Given a simple quantum system, how do I derive its Hamiltonian?
For quantum systems of continuous variables, the most common way to construct the Hamiltonian is to add the kinetic energy and potential energy, as described in this resource. The kinetic energy part is explained here, and various potential energy models are given here:
which unfortunately I could only get to from this page!
For quantum systems on discrete variables, you can construct any $2^n \times 2^n$ Hamiltonian using the Pauli matrices, and any Hamiltonian of any dimension using generalizations of the Gell-Mann matrices.
In terms of other resources:
There is an open source Hamiltonian Zoo on GitHub, but it is very incomplete. So far it tells you how to derive the Hamiltonian for two charges interacting with each other (Coulomb), for a spin system interacting with a magnetic field (Zeeman), and for a 2D p-wave Fermi superfluid, but not much else. However, since this is a resource request, I think the Hamiltonian Zoo is a good starting point, because it lists the names of almost every mainstream Hamiltonian imaginable, and the best resource for learning about each of those listed Hamiltonians is Wikipedia. For example:
In every case, the Hamiltonian is in the article, just look for the equation containing the big $H$!

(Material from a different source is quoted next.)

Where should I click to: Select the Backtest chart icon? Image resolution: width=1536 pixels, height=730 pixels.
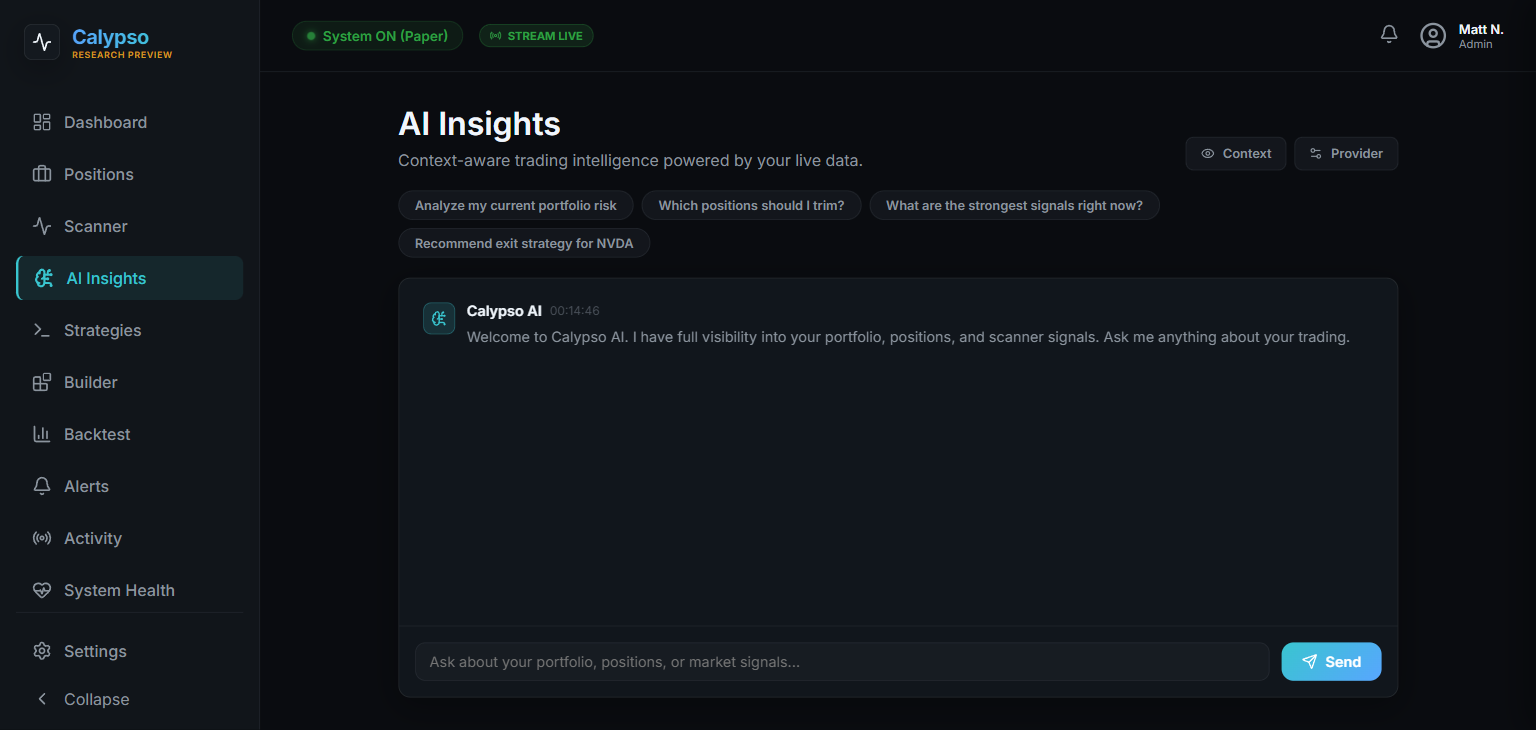tap(41, 434)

Given a Hamiltonian, what questions can I answer about the system it describes (and how?).
There is no "resource" I know that teaches people what can be learned about a system based on looking at its Hamiltonian, and I'd be quite surprised if such a resource existed. What I can tell you is that there are things about the system that can be learned by looking at the Hamiltonian (such as number of particles or number of degrees of freedom, by looking at the number of terms in the kinetic and potential energy operators in the case of continuous variables, or the size of the matrix in discrete variable Hamiltonians). However you may want to ask this part as a separate question (and not a resource request) in case other people want to suggest other things that can be learned about a system by looking at the Hamiltonian apart from what I've already told you.